--- To do ---
Give the rows below as a JSON list of strings, one string per line, and skip blank lines. Leave the pictures out of the list.

** START OF Records for the exercise **

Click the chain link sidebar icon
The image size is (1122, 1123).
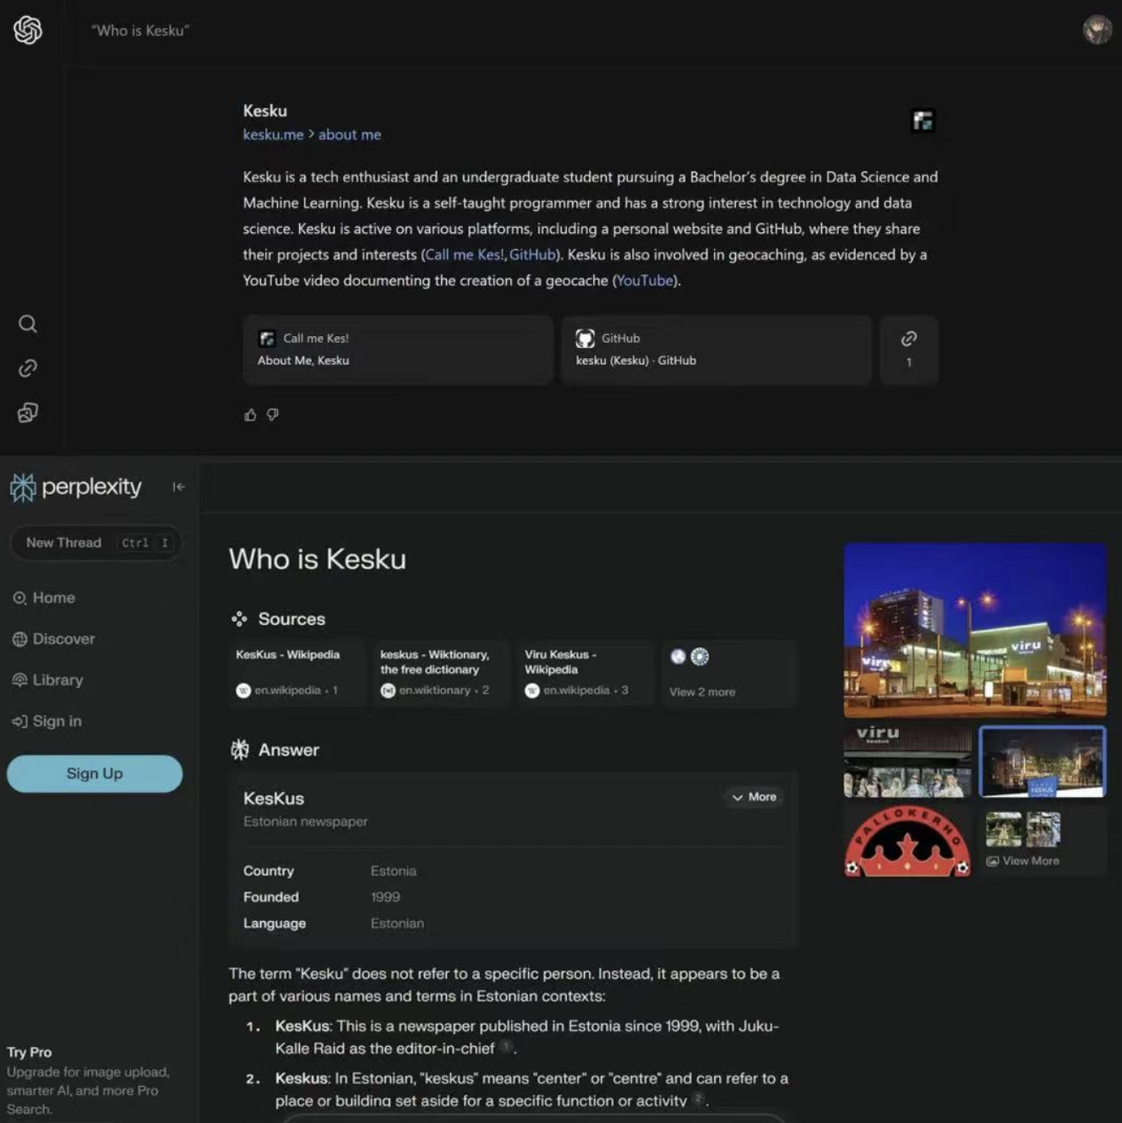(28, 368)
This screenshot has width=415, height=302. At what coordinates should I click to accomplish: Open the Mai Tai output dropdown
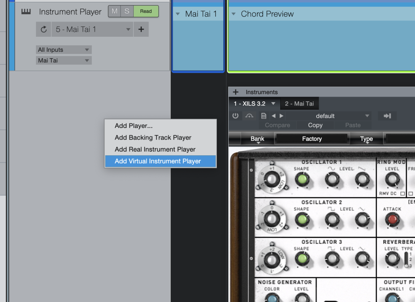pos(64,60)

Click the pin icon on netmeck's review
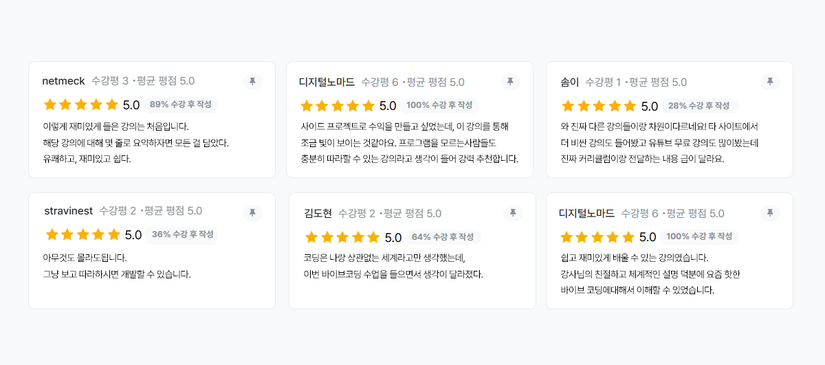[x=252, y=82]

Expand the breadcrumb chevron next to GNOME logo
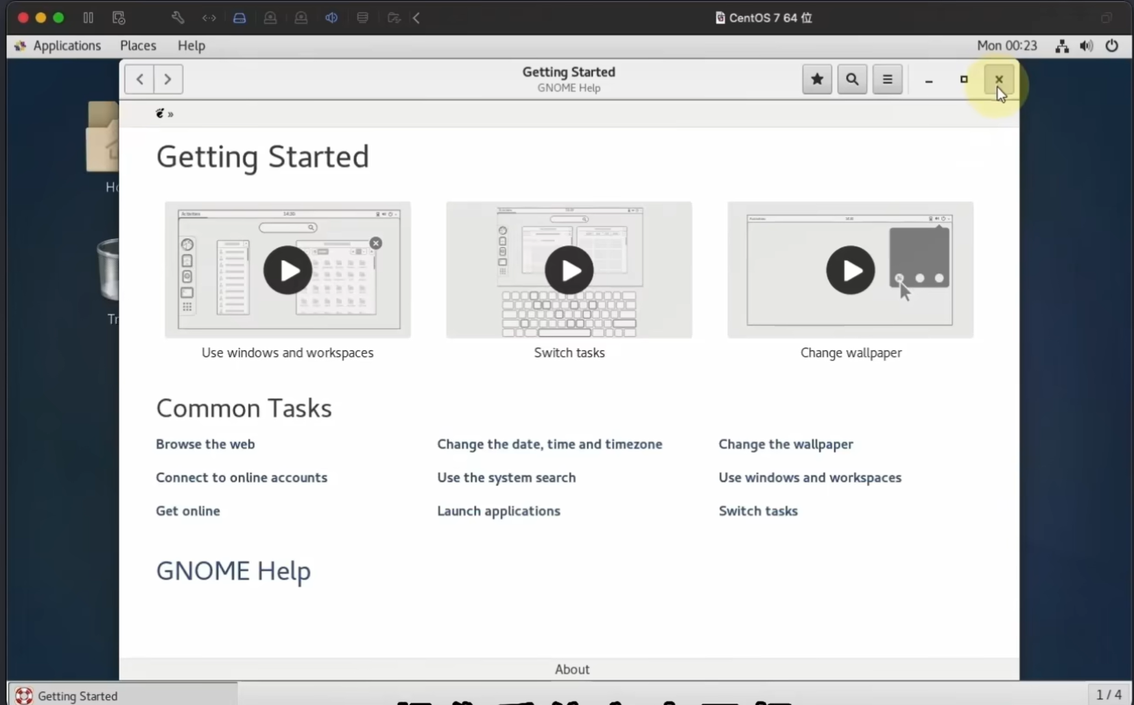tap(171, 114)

** END OF Records for the exercise **

--- Exercise response ---
[
  "Click the chain link sidebar icon",
  "The image size is (1122, 1123).",
  "(28, 368)",
  "This screenshot has width=415, height=302. At what coordinates should I click to accomplish: Open the Mai Tai output dropdown",
  "pos(64,60)",
  "Click the pin icon on netmeck's review",
  "[x=252, y=82]",
  "Expand the breadcrumb chevron next to GNOME logo",
  "tap(171, 114)"
]